MFN would tie what Americans pay for certain medicines to prices set by foreign governments. Those governments don’t just negotiate prices differently; they often decide which treatments patients can access using rigid formulas that assign a dollar value to a year of life or to a person’s health status. These metrics, commonly known as quality-adjusted life years, or QALYs, routinely undervalue treatments for people living with cancer, disabilities, or chronic illness.
As someone who has sat in an exam room waiting to hear whether a treatment has been effective, I find that deeply concerning.
Cancer care isn’t one-size-fits-all. New therapies don’t just extend life in abstract terms — they help people stay in the workforce, care for their families, and remain independent. Reducing those outcomes to a calculation designed by distant bureaucracies ignores both human dignity and medical reality.

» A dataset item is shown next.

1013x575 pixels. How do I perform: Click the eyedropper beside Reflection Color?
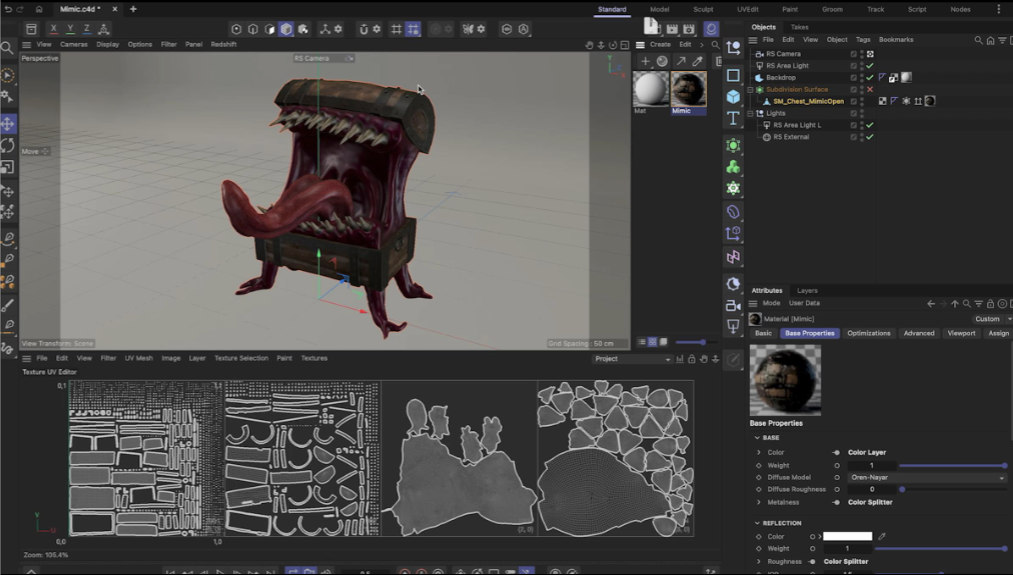tap(882, 537)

There’s a reason Congress, on a bipartisan basis, has repeatedly rejected the use of QALYs in federal health programs. MFN would effectively import those same foreign decision-making standards through the back door by pegging U.S. prices to countries that rely on them. That undermines longstanding American safeguards designed to protect patients, not spreadsheets.
MFN also raises serious concerns about innovation. The United States leads the world in developing breakthrough cancer treatments precisely because we reward risk-taking, investment, and scientific discovery. That leadership didn’t happen by accident. It grew out of a system that encourages private innovation rather than government price-setting.

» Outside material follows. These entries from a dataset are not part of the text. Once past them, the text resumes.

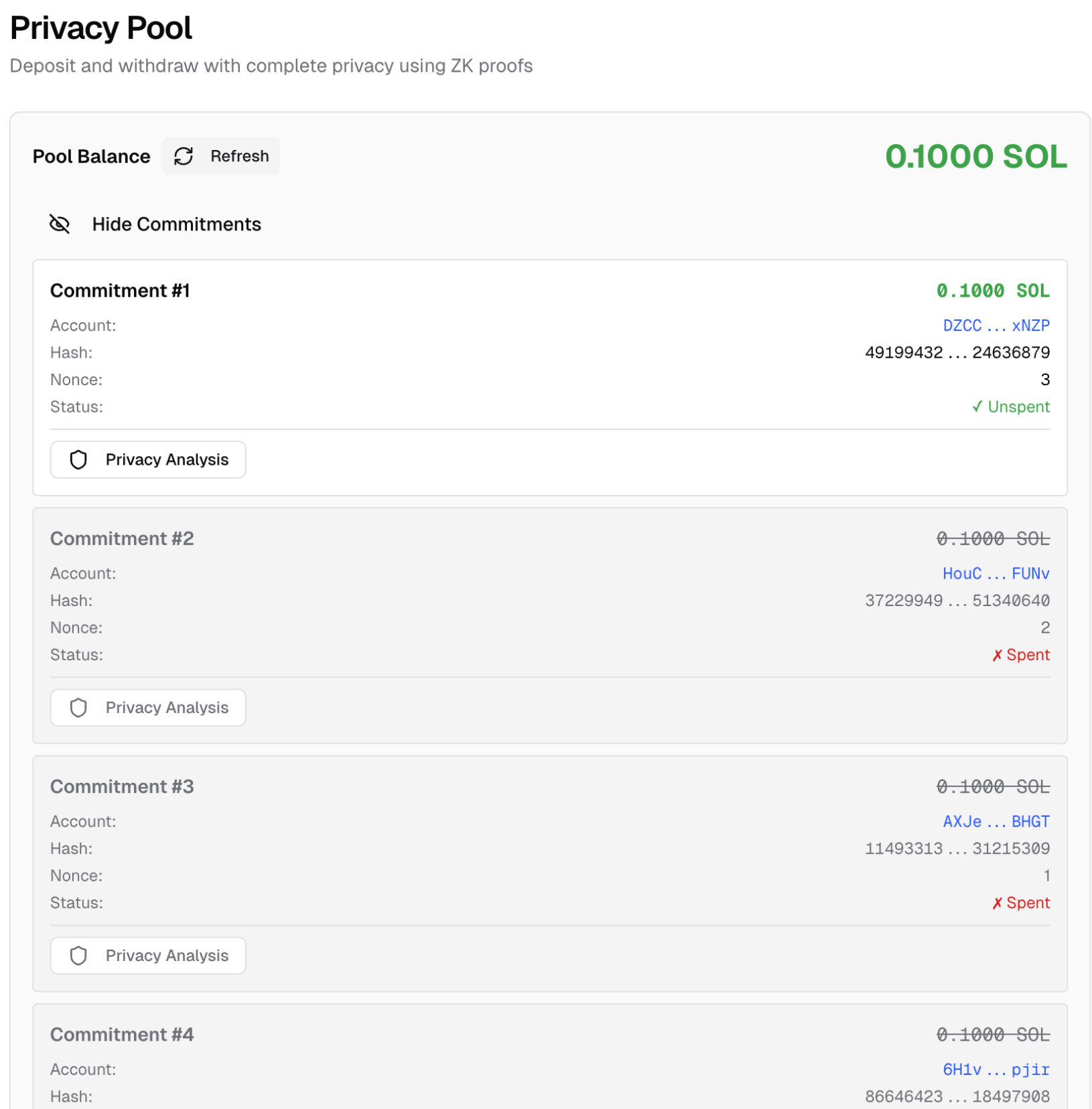Open account link AXJe...BHGT

pos(996,821)
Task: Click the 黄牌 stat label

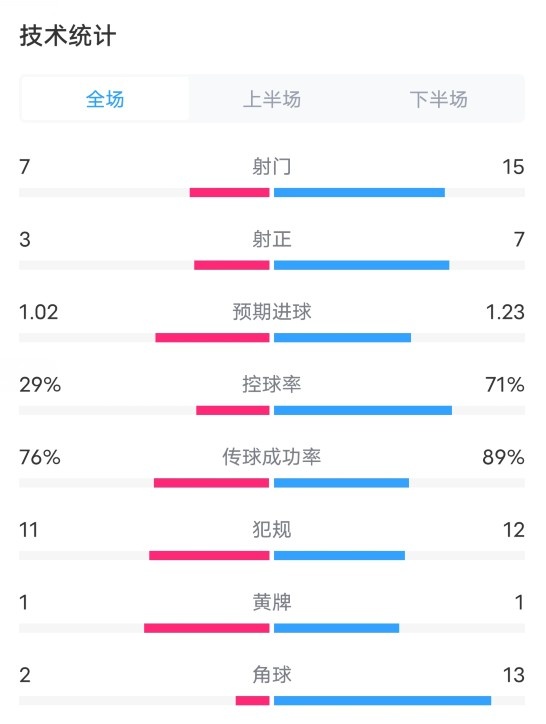Action: click(x=272, y=602)
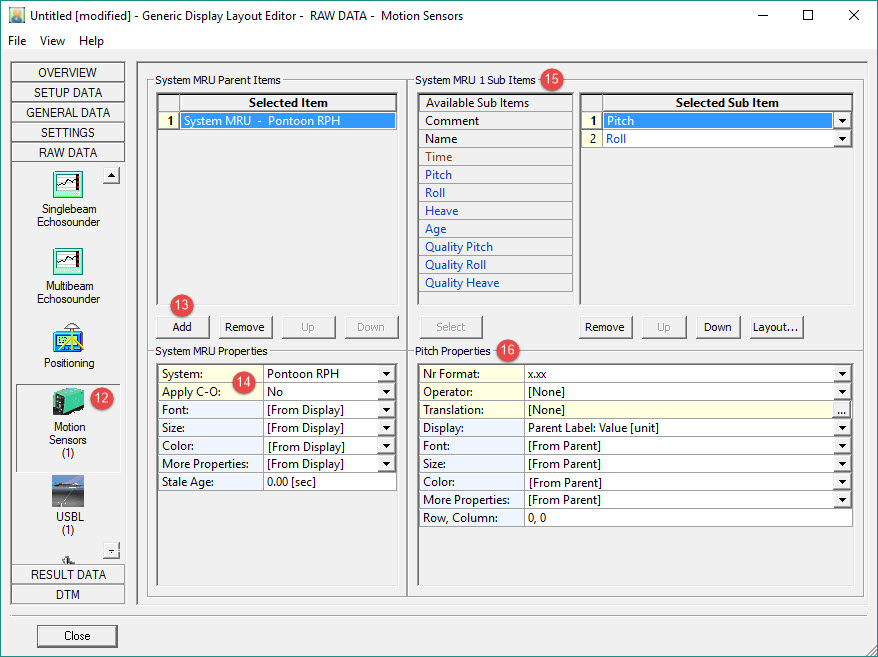This screenshot has width=878, height=657.
Task: Open the System dropdown showing Pontoon RPH
Action: point(386,374)
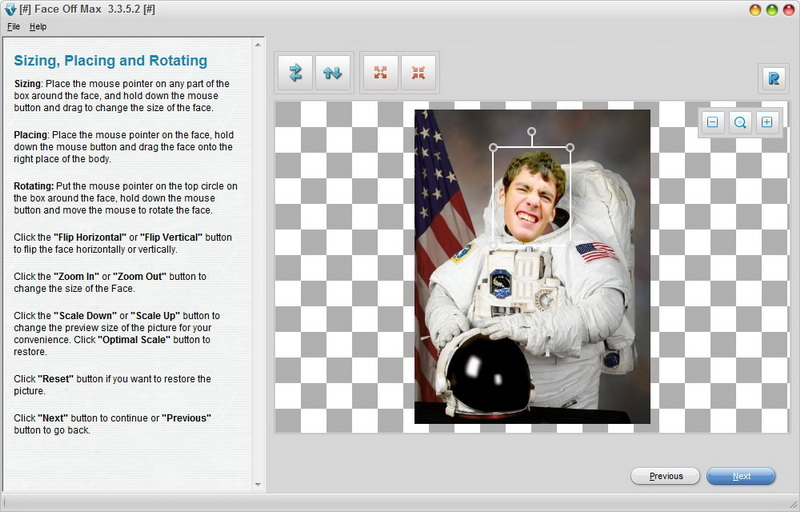
Task: Click the top-left corner handle of face box
Action: point(493,148)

Pennsylvania has a strong stake in this approach. Our Commonwealth is home to world-class hospitals, research universities, and life sciences employers that contribute to both patient care and economic growth. Developing a new cancer medicine takes years of research and billions of dollars, with no guarantee of success. Policies that cap prices based on what other countries are willing to pay make those investments harder to justify and the first casualty is often the next breakthrough.
Supporters of MFN argue that Americans pay more because the system is broken. They’re right about the problem. But MFN doesn’t fix the real drivers of out-of-pocket costs, such as insurance design, lack of transparency, and middlemen practices. Instead, it targets the very innovation patients rely on, while offering no guarantee that savings will reach the people who need them most.

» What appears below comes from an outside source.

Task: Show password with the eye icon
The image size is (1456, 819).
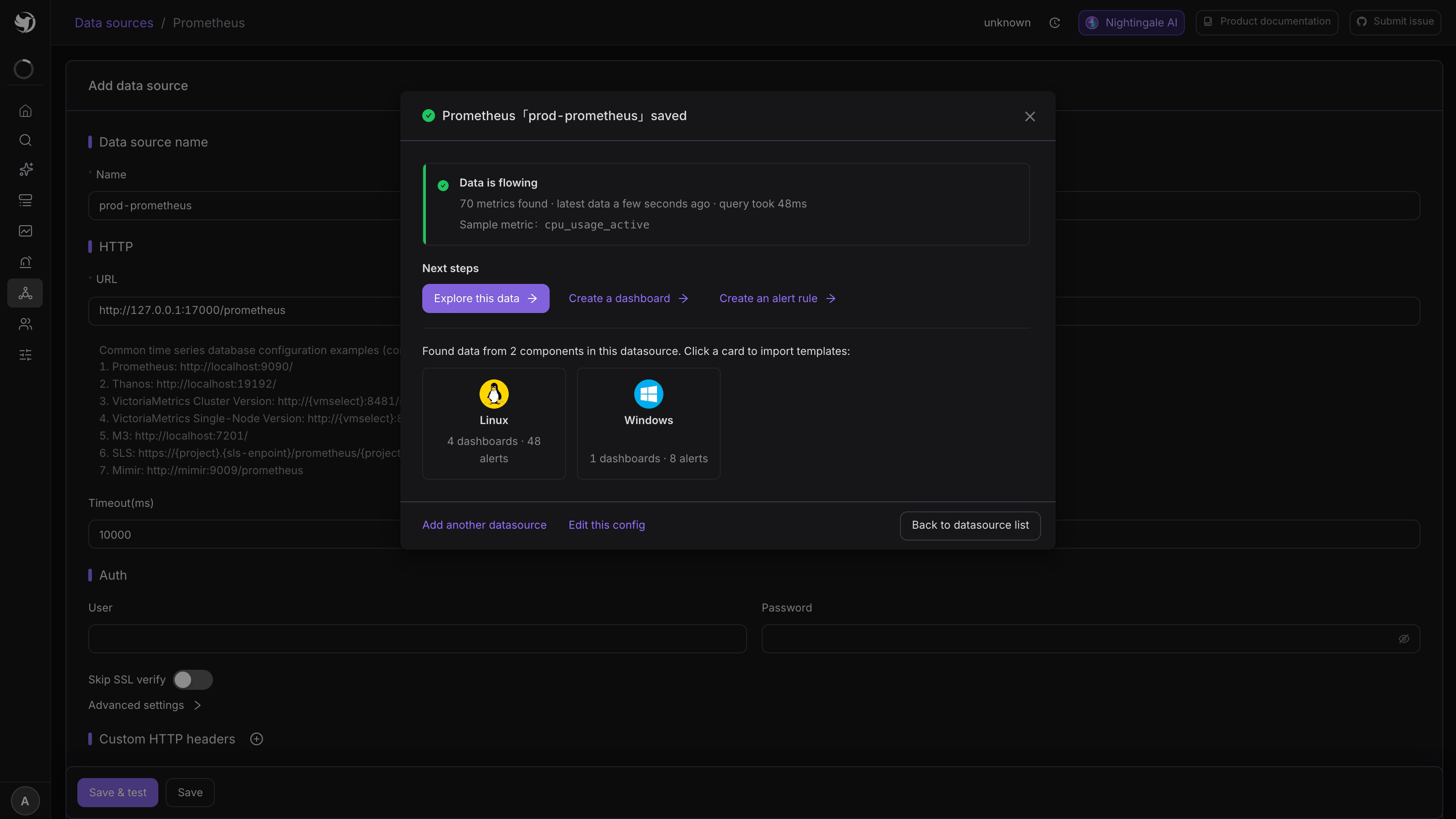Action: [x=1404, y=639]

I am wary of policies that promise quick fixes while ignoring long-term consequences. As a cancer survivor, I know that progress matters and that today’s research becomes tomorrow’s standard of care.
We can pursue affordability reforms that respect patient choice, protect access, and strengthen American leadership in medicine. Importing foreign price controls that devalue life and chill innovation isn’t the answer.
Cancer patients in Pennsylvania, and across the country, deserve better.
Becky Corbin previously served in the Pennsylvania House of Representatives where she was a member of the Health Committee. A chemist by training, she previously worked in the pharmaceutical industry.